ApplicationPEMF for knee OA
Repeated steroid is a known issue here.
Contraindications
Hard exclusions — do not have PEMF if any apply:
- Pacemaker, implantable cardioverter-defibrillator (ICD), or any cardiac electronic device
- Cochlear implant or other implanted electronic hearing device
- Spinal cord stimulator, deep-brain stimulator, vagus nerve stimulator
- Intrathecal pump or implanted drug pump
- Insulin pump (continuous glucose monitors are usually fine — confirm with the clinic)
- Active infection at the treatment site
- Pregnancy — when treatment would be over the abdomen, lumbar spine, or pelvis
Discuss with your GP or specialist before booking if any apply:
- Active malignancy or recent cancer history (oncologist clearance required)
- History of seizures or epilepsy
- Multiple sclerosis or other neurological condition under specialist care
- Anticoagulant therapy (PEMF itself does not thin blood, but bruising risk if local circulation is already compromised)
- Children under 14 (most UK clinics will not treat under-18s without paediatric specialist input)
- Recent surgery within the last 14 days at the treatment site (confirm with surgeon)
NOT contraindications — these are commonly misunderstood:
- Plates, rods, screws and other passive metal orthopaedic hardware
- Dental implants and dental crowns
- Joint replacements (hip, knee, shoulder)
- IUDs (copper or hormonal)
- Tattoos and piercings (jewellery should be removed for the session)
Specific to this condition: Steroid injection is contraindicated for Achilles tendinopathy due to rupture risk. Repeated knee injections (>3–4 per year) have known cartilage thinning effects. If a clinician recommends repeated steroid injection in the same site, discuss alternatives including PEMF.
Frequently asked questions
Is steroid injection safe?
For appropriate use — single injection, occasional repeat, evidence-supported indication — yes, generally. The problems arise with repeated injection in the same site, particularly in tendons (rupture risk) or repeatedly in joints (cartilage thinning).

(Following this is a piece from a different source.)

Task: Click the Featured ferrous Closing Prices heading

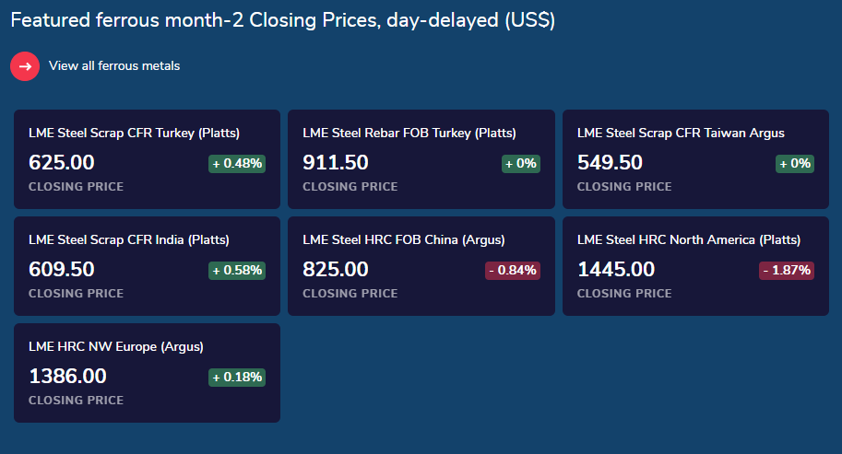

Will PEMF replace my steroid injection?
Possibly. For chronic conditions where steroid produces 6–12 weeks of relief and you're back asking for another, PEMF offers a different pathway that addresses underlying biology. For acute flares where you need fast relief, steroid is still the faster option.
Can I have PEMF after a steroid injection?
Yes. Wait 24–48 hours after the injection (until injection-site soreness resolves) then start PEMF. The combination — fast steroid relief + 8 weeks of PEMF consolidation — is a defensible approach for many inflammatory conditions.
Why is steroid contraindicated for Achilles?
The Achilles tendon has poor blood supply in its mid-portion, and steroid injection appears to weaken the tendon's tensile strength while masking the pain that would otherwise stop you from over-loading it. The combination produces well-documented increased rupture risk. BJSM consensus advises against it.
How many steroid injections is too many?
General rule: no more than 3 in a year in a single site, no more than 4 per year total in lower-limb weight-bearing joints. Some specialists are stricter still. Repeated injections beyond this threshold should prompt a serious conversation about alternative approaches.
What's the cost comparison?
Steroid injection: £100–£300 once. A 6-week PEMF course: £400–£600. PEMF appears more expensive upfront but, if it reduces the need for repeated steroid injections, often works out cheaper over a year.